Set within a patchwork of fields in the wetlands of the Lincolnshire Fens, the village is just south of the River Witham and near to the village of Martin. The illustrated signpost with the town name has a plaque above showing the nearby Car Dyke waterway which was once navigable but later drained by small canals to make the surrounding land suitable for farm use.

Thorpe Tilney Hall is to the south-west. It was used as a setting for the BBC's 1980 Pride and Prejudice as Longbourn Hall.

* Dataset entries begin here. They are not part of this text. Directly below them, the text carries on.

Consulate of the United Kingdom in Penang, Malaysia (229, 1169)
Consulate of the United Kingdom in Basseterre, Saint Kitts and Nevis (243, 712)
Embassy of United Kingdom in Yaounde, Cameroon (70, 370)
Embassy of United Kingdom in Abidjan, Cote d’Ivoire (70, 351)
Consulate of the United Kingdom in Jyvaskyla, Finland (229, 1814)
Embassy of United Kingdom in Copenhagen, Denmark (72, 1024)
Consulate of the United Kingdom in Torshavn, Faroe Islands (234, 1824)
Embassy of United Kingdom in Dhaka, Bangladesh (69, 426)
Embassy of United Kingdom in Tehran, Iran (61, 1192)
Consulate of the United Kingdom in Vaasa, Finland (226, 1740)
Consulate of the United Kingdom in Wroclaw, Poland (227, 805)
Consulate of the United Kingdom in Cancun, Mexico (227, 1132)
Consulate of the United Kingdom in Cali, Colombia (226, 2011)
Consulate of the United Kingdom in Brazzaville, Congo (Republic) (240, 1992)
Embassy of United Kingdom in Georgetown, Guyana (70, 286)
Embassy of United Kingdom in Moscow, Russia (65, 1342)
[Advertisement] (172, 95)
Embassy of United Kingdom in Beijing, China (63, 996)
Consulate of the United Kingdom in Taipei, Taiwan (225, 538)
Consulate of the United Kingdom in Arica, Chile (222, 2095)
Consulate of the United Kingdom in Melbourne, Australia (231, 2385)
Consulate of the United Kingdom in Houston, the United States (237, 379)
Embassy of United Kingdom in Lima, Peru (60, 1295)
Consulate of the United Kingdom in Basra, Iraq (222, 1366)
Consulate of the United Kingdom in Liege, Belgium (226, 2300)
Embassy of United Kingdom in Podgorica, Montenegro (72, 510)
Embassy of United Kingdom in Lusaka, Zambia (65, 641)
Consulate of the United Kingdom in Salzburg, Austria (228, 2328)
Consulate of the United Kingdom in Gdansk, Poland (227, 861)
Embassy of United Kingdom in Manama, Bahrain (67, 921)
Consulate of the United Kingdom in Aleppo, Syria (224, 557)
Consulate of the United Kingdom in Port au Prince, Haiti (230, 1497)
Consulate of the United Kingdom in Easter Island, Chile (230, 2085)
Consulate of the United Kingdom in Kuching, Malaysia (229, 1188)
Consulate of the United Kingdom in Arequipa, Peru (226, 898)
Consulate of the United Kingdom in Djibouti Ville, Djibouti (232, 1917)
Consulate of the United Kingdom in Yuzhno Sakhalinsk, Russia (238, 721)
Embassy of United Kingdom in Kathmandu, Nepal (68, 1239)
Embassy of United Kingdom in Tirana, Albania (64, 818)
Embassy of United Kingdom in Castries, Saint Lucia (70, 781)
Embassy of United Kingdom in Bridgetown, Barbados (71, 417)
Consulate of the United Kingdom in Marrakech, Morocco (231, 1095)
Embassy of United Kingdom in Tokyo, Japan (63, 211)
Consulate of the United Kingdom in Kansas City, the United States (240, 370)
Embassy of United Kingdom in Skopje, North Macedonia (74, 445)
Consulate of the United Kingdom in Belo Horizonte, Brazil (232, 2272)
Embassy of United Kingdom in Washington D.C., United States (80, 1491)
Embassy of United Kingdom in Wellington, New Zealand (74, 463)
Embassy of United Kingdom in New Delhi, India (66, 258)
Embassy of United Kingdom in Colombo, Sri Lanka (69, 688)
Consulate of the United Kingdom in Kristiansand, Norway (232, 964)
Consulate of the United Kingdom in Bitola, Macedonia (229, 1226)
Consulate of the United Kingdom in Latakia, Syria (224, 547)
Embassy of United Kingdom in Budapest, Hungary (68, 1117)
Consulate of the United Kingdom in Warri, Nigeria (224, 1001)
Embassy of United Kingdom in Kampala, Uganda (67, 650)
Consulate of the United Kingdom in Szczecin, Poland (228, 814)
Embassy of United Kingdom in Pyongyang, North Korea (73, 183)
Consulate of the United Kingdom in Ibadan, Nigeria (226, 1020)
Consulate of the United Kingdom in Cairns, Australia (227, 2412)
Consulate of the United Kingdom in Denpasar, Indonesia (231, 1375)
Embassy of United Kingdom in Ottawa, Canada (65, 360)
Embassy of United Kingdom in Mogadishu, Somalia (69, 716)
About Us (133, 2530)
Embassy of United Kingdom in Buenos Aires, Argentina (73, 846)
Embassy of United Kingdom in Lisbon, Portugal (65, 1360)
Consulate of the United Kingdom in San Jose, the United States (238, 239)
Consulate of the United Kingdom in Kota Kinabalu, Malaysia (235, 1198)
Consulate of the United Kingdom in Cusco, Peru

The parish boundary with Walcott crosses the B1189 at Thorpe Tilney, part of the parish, to the south. To the west it meets Digby, then further north meets Scopwick, crosses the B1191, and follows the north-south Sleaford-Lincoln railway. It meets Martin, and the boundary passes eastwards, just south of the Metheringham Airfield Visitor Centre. It crosses the north-south B1189 then, between the village and Martin it follows part of Car Dyke around the south of Martin Wood, and follows Timberland Delph to the north-east. Timberland Drove follows this waterway to the south. At the River Witham, it meets East Lindsey and Woodhall Spa. This part of the parish is called Timberland Dales, and to the south is Thorpe Tilney Dales, and the boundary meets Tattershall Thorpe. At Engine Drain, the boundary heads westward from the River Witham, where it meets Dogdyke. At the junction of Dales Head Dike, it meets Walcott, and follows Walcott Delph and Walcott Bank westwards over Thorpe Tilney Fen. Towards Walcott it briefly follows Car Dyke northwards.

==Amenities==
The village hall is the centre of village activities. There is a primary and middle school for local children nearby in the village of Martin. The partly Norman Anglican church of St Andrew's seats around 200 people. In the village is a Wesleyan Methodist chapel, and a public house, The Penny Farthing Inn. The surrounding area has small guest houses and other public houses.